Von Rolf Michaelis

in gefährlich schönes Buch. Und könnte banaler nicht sein: Auf rund hundert Seiten erzählt der 1946 in Wien geborene Autor von der Reise eines jungen Mannes mit dem Motorrad ans Meer, von Begegnungen an Raststätten, von Nächten in Kleinstadthotels, von flüchtigen Umarmungen mit namenlosen "Mädchen", vom Drogenhandel mit einem Freund.

Und doch kommt, wer sich auf diese hundert Seiten einläßt, so rasch nicht davon los. Beim Lesen gerät man in einen Sog kurzer, genau komponierter Sätze: "Einmal träumte ich von einem Land, das weit war, grün und weit.
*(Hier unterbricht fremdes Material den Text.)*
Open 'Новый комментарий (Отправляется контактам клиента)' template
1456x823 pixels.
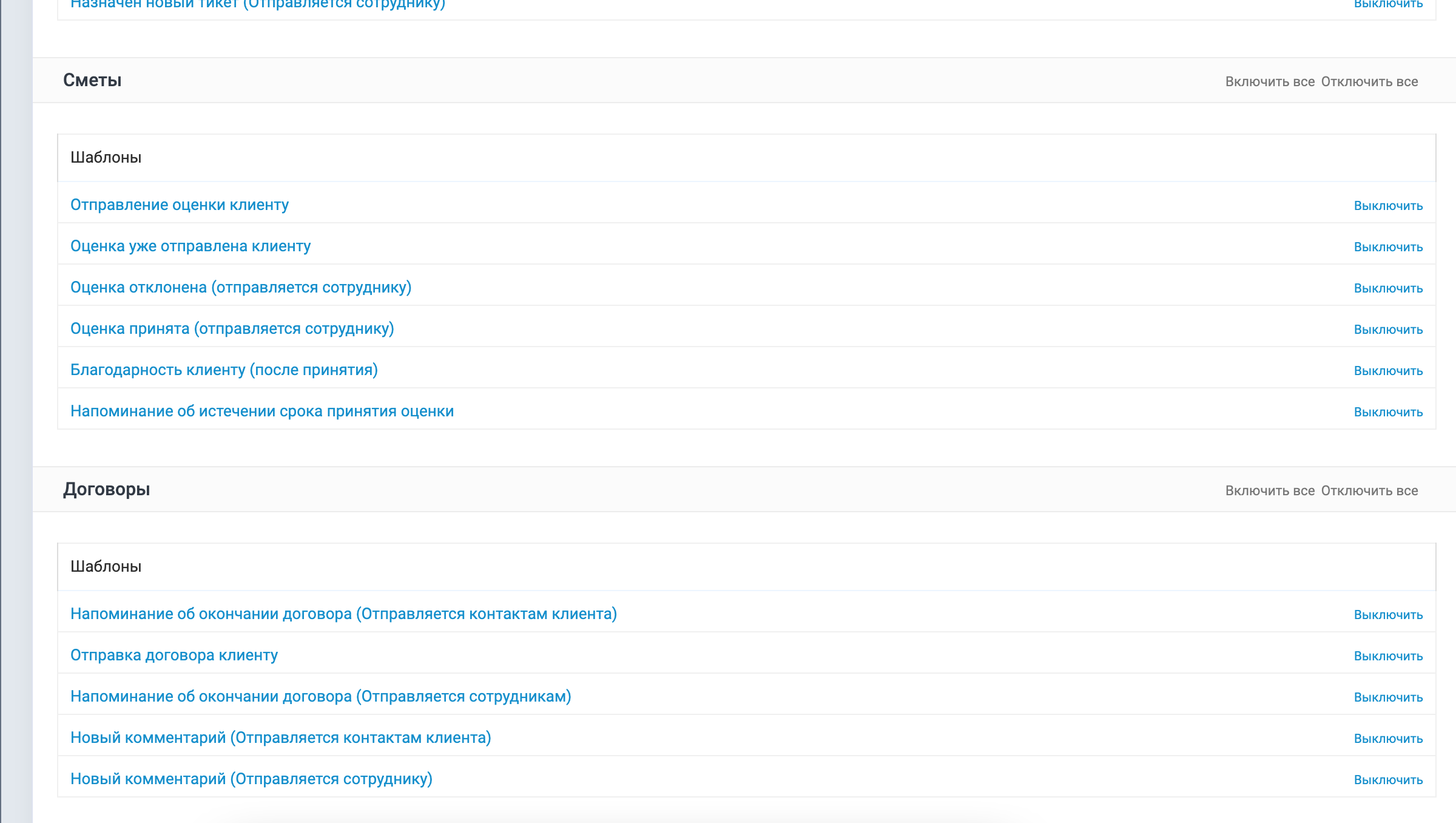[x=281, y=738]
Bäche waren darin und Seen. Sie glitzerten. Und es war eine Art von Musik über dem Land, ein Tönen, und Bäume, Gras und Felsen standen drinnen wie erlöst,"

Der Paradies-Vision stehen Bilder von Industrielandschaften gegenüber: Städte unterm Dunst, die geometrischen Umrisse von Atomkraftwerken, Sinnbildern des "sauberen" Strahlentodes. Damit ist das andere Thema des Romans angeschlagen: die Todeshölle. "Der Himmel war niedrig, voll von Gewölk. Aus dem Bereich der Städte stieg ein andres Gewölk; es hatte etwas von Feuer. Und der Verkehr rollte und brauste von allen Seiten darauf zu ..., als suchte alles den Untergang." Und wiederholt – wie viele wichtige Sätze dieses schmalen Buches – das verzweifelte Bekenntnis: "Ich will leben, aber es gelingt mir nicht."

Peter Rosei gibt sich in seinem siebten Buch in sieben Jahren nicht zufrieden damit, die beiden Kräfte, die ihn zum Schreiben zwingen, auseinanderzudividieren: Lebenslust/Todestrieb. Auf sehr österreichische Weise zwingt er beides zusammen: Es lebt ja nur, wer sich der Vergänglichkeit bewußt ist.